EXTRACT:
Summary
This narrative review synthesises current understanding of how horticultural and other plant species mount antioxidant defences in response to abiotic stressors that generate reactive oxygen species. It covers the dual role of ROS as damaging oxidants and as signalling molecules, and describes both enzymatic (superoxide dismutase, catalase, peroxidases) and non-enzymatic (ascorbate, glutathione, carotenoids) scavenging mechanisms. The review likely draws on a broad body of experimental literature to provide an integrated account of ROS homeostasis relevant to improving plant stress tolerance in cultivated crops.
UK applicability
Although the review is international in scope and not UK-specific, its findings on abiotic stress tolerance are directly relevant to UK horticulture and arable systems facing increasing climate-related stressors such as drought, waterlogging, and temperature extremes; the mechanistic insights could inform UK breeding programmes and agronomic strategies aimed at improving crop resilience.

DATA LISTING:
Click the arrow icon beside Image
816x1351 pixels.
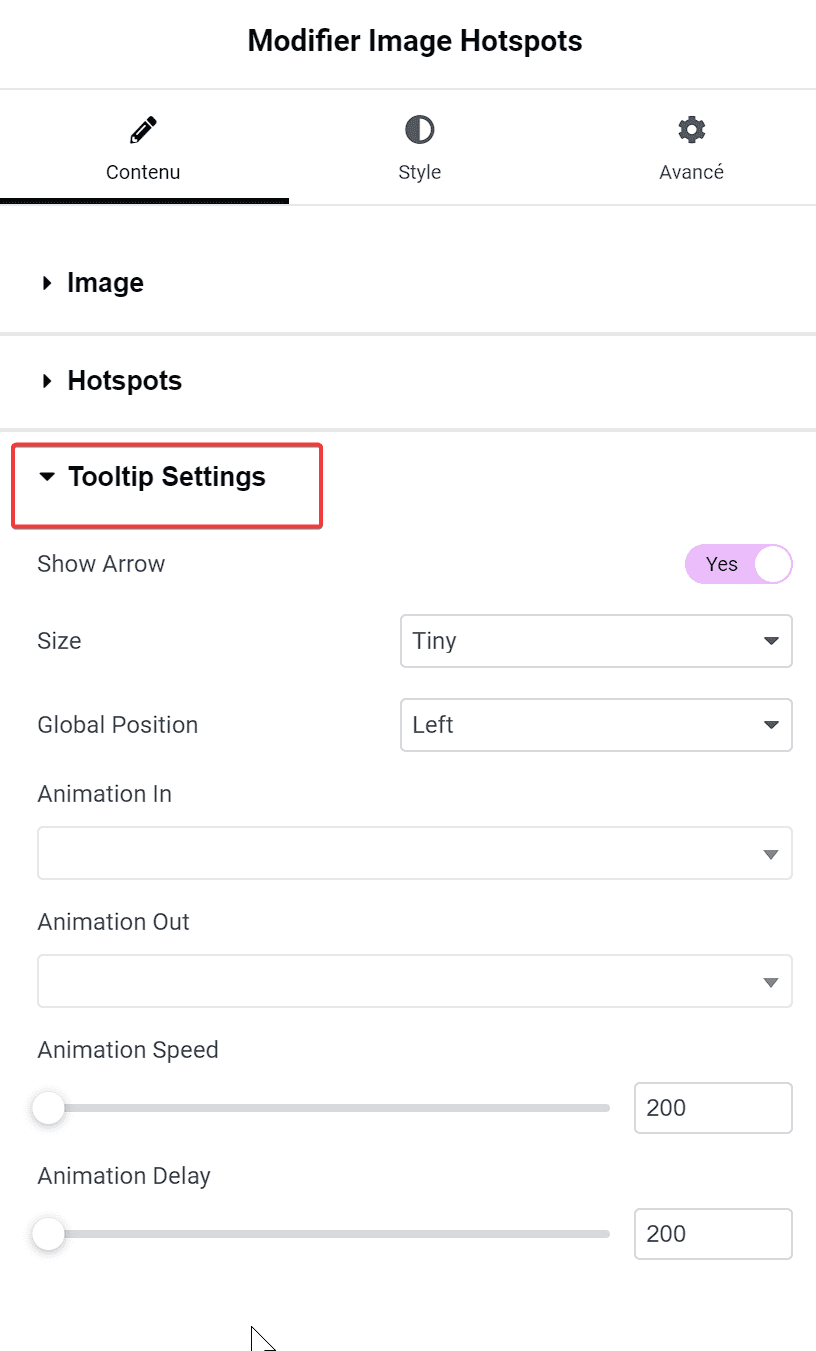(47, 283)
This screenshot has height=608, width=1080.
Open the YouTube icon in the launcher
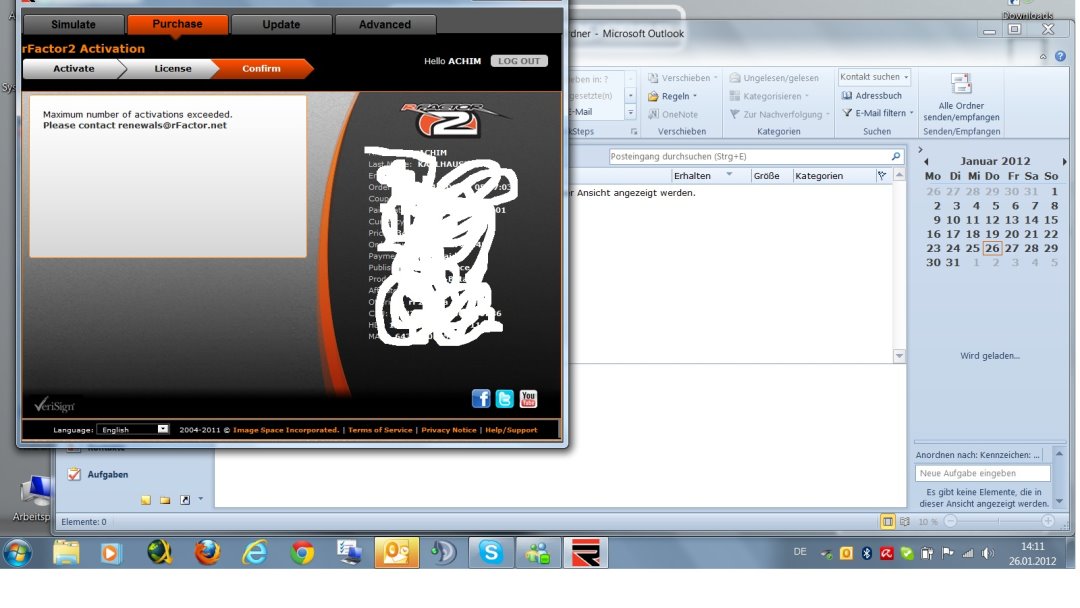coord(528,399)
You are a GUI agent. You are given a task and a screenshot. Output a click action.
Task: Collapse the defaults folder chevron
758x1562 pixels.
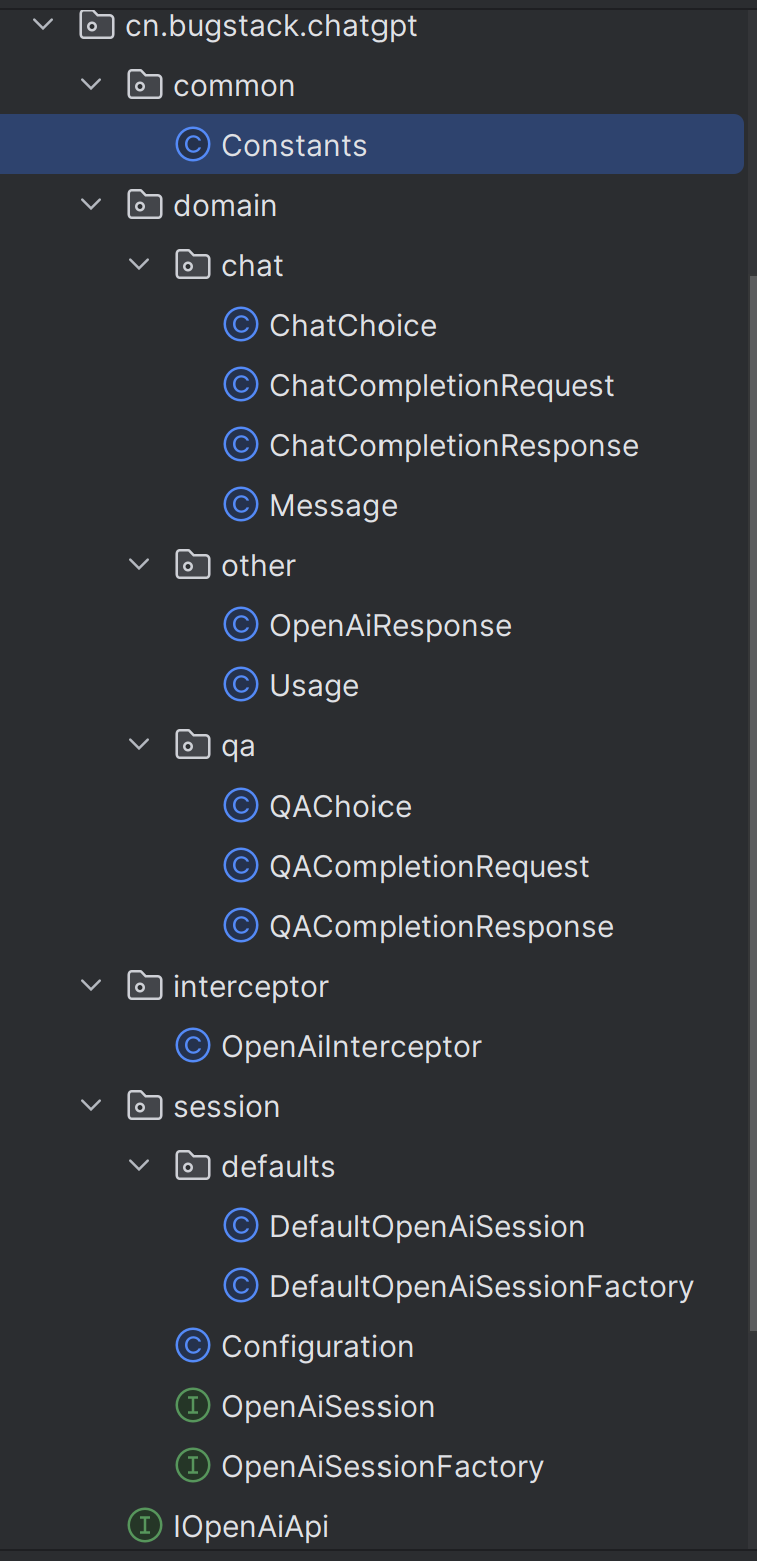[139, 1166]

WHAT IS NEEDED:
Answer these questions from the review summary above.
1. Which three enzymes does it list as enzymatic scavenging mechanisms?
2. What two roles of ROS does it describe?
3. Which climate-related stressors does it name for UK horticulture and arable systems?

SOLVED PROBLEM:
1. Superoxide dismutase, catalase and peroxidases.
2. ROS act as damaging oxidants and as signalling molecules.
3. Drought, waterlogging and temperature extremes.